#### [What you are asked to do]
Please output as a JSON list of strings the part of the entries that opens with the line containing "Expand the 资产收集 menu chevron" and closes with the line containing "tap(351, 22)", one string per line, leaving out the pictures.

━━━━━ Records for this task

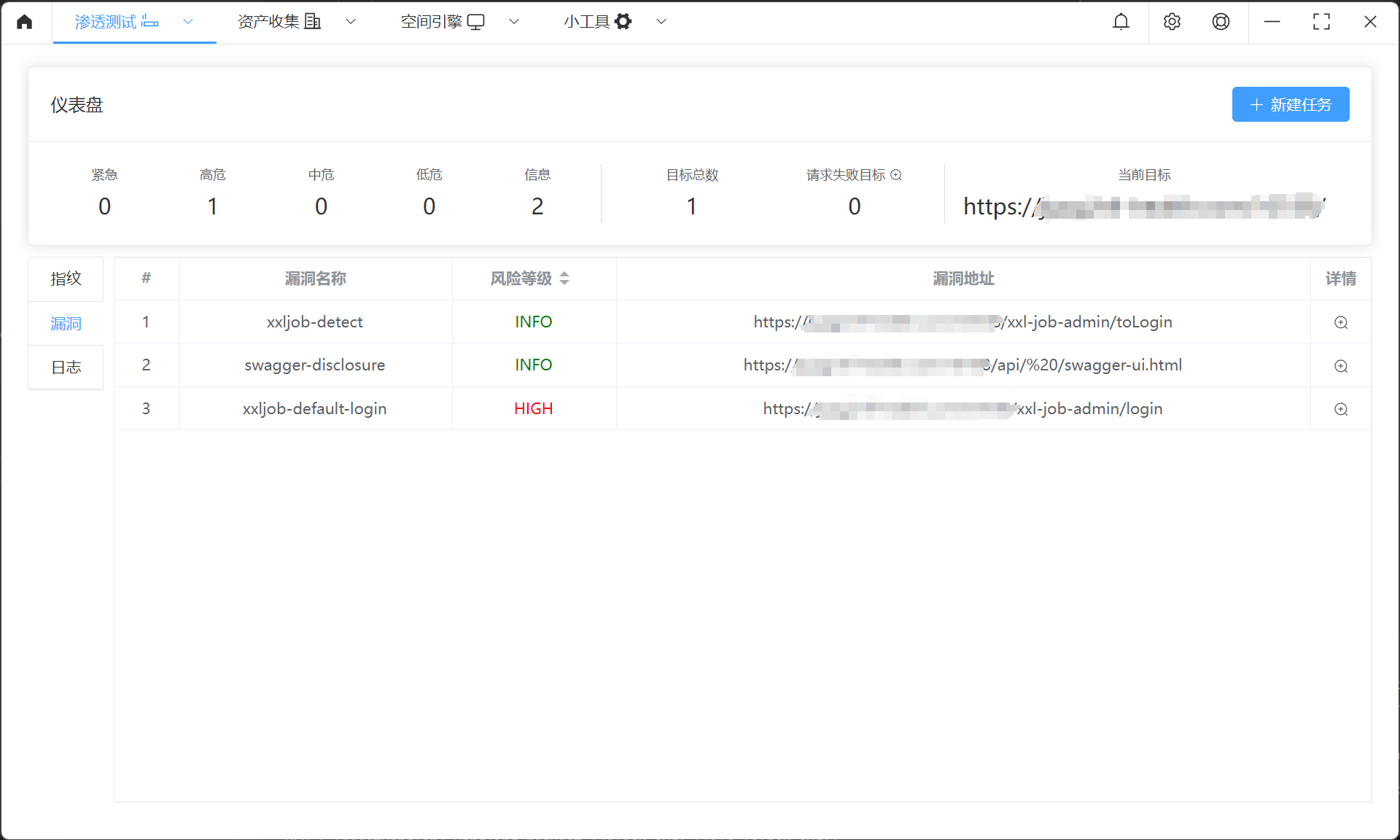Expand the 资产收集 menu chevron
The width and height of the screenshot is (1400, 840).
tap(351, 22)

━━━━━━━━━━
━━━━━ Records for this task

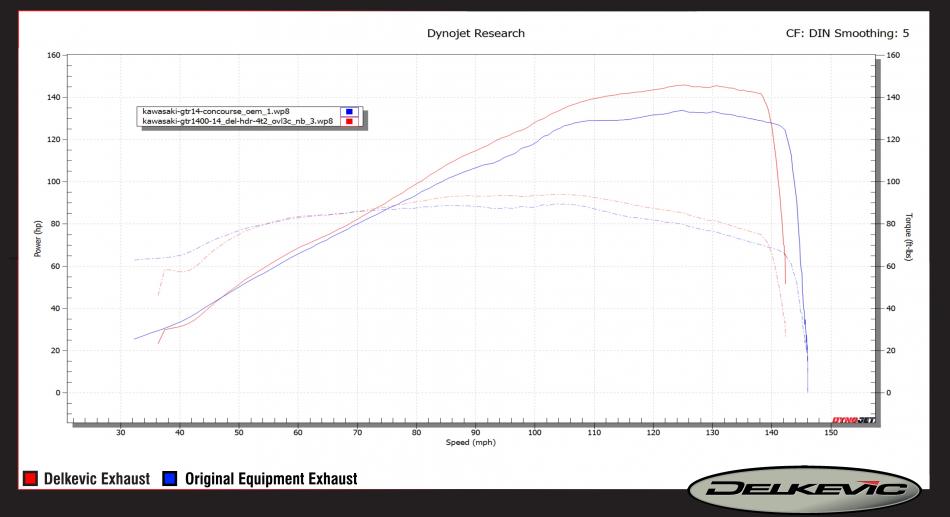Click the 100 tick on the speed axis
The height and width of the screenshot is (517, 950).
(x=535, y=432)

━━━━━━━━━━

#### [Written answer]
[
  "Expand the 资产收集 menu chevron",
  "The width and height of the screenshot is (1400, 840).",
  "tap(351, 22)"
]